Systems are built to be production ready, tolerant of failure, self healing and be able to be monitored.
Adopting the building of more smaller systems, and utilising cloud environments means handling failure is more important than ever. If a system is self healing, it must also raise alerts which provide enough information to investigate the problem.
- Release It will be used as the starting point for what defines Production Ready
- The system should have sufficient monitoring, logging and alerting to be able to understand and report on its health and the health of its dependencies in a consistent way.
- Production monitoring should be available to all!

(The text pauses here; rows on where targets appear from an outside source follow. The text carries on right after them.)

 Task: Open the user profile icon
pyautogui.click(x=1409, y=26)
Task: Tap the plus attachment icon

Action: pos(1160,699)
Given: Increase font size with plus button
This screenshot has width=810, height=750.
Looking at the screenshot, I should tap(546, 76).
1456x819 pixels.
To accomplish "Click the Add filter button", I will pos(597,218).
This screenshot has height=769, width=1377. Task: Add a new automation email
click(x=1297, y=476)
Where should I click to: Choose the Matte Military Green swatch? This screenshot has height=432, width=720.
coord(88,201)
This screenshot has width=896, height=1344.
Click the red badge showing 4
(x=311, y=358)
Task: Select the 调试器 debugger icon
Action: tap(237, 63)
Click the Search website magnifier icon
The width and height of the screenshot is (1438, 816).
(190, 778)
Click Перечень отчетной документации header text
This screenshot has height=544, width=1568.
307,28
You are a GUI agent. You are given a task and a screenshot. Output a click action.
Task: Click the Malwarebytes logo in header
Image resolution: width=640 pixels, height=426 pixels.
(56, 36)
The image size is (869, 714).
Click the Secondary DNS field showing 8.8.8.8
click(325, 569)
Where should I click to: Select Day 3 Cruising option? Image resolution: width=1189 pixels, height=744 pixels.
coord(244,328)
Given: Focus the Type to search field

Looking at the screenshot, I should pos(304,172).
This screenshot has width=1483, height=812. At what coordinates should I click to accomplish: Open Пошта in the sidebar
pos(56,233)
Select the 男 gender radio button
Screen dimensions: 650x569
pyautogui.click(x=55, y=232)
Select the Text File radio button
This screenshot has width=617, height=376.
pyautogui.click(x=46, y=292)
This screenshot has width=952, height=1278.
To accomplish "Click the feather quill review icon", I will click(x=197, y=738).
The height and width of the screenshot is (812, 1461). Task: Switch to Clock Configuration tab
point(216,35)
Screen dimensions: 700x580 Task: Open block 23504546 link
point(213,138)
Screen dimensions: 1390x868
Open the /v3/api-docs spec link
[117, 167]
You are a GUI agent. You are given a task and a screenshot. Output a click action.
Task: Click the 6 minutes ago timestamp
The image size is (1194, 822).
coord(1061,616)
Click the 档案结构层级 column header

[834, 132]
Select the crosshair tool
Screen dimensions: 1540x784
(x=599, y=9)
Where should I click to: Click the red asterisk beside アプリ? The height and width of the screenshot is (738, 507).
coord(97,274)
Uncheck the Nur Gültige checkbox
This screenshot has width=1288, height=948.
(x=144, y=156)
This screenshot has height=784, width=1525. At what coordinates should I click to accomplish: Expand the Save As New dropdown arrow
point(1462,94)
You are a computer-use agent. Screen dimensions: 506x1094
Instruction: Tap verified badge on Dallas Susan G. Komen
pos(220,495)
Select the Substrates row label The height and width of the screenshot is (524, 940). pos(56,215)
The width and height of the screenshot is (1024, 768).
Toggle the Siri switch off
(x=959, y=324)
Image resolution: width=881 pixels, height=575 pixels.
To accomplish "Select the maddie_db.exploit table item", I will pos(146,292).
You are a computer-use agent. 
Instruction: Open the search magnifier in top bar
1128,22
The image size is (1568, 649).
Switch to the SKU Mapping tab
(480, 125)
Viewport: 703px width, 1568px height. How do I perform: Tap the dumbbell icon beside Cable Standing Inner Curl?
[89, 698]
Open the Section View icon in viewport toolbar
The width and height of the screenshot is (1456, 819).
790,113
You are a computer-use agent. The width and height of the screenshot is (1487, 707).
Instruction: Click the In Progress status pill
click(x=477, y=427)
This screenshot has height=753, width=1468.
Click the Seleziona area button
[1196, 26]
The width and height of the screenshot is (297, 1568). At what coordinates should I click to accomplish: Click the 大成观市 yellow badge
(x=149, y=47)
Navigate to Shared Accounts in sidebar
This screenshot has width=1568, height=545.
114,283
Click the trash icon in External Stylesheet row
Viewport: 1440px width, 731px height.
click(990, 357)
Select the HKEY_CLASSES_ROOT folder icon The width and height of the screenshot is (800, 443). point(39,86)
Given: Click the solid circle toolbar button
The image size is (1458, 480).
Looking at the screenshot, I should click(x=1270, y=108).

- Systems should gracefully degrade on disruption, by using circuit breakers, bulkheads, caching, partial responses for example.
- Teams and business owners will need to work together to identify relevant business and technical KPIs for their product.
- Teams should understand the resilience of its service by experimenting with intentional faults
- Dashboards will need to be implemented for the most important KPIs
- Not all risks to production readiness are analysable in advance so (in addition to checking KPIs) exploratory testing should be used to expose new information about software behaviour
- Applications should be built with a diversity of stakeholders in mind. Operability and supportability are important in most contexts, but see [https://en.wikipedia.org/wiki/List_of_system_quality_attributes] for a list of other software 'illities' that may need particular consideration in your context.
- The 1JL Category Service, Elastic search service and apps built on the digital platform have been built with monitoring and self healing in mind using Grafana and Prometheus
Points for discussion
- Do you understand your failure modes?
- Do you understand how monitoring helps you understand your failure modes?
- How close is the system to its limit?
- Are there circuit breakers?
- Are there rolling deployments, eg kubernetes?
- Do you have dashboards, golden signals, engineering metrics for traffic and resilience?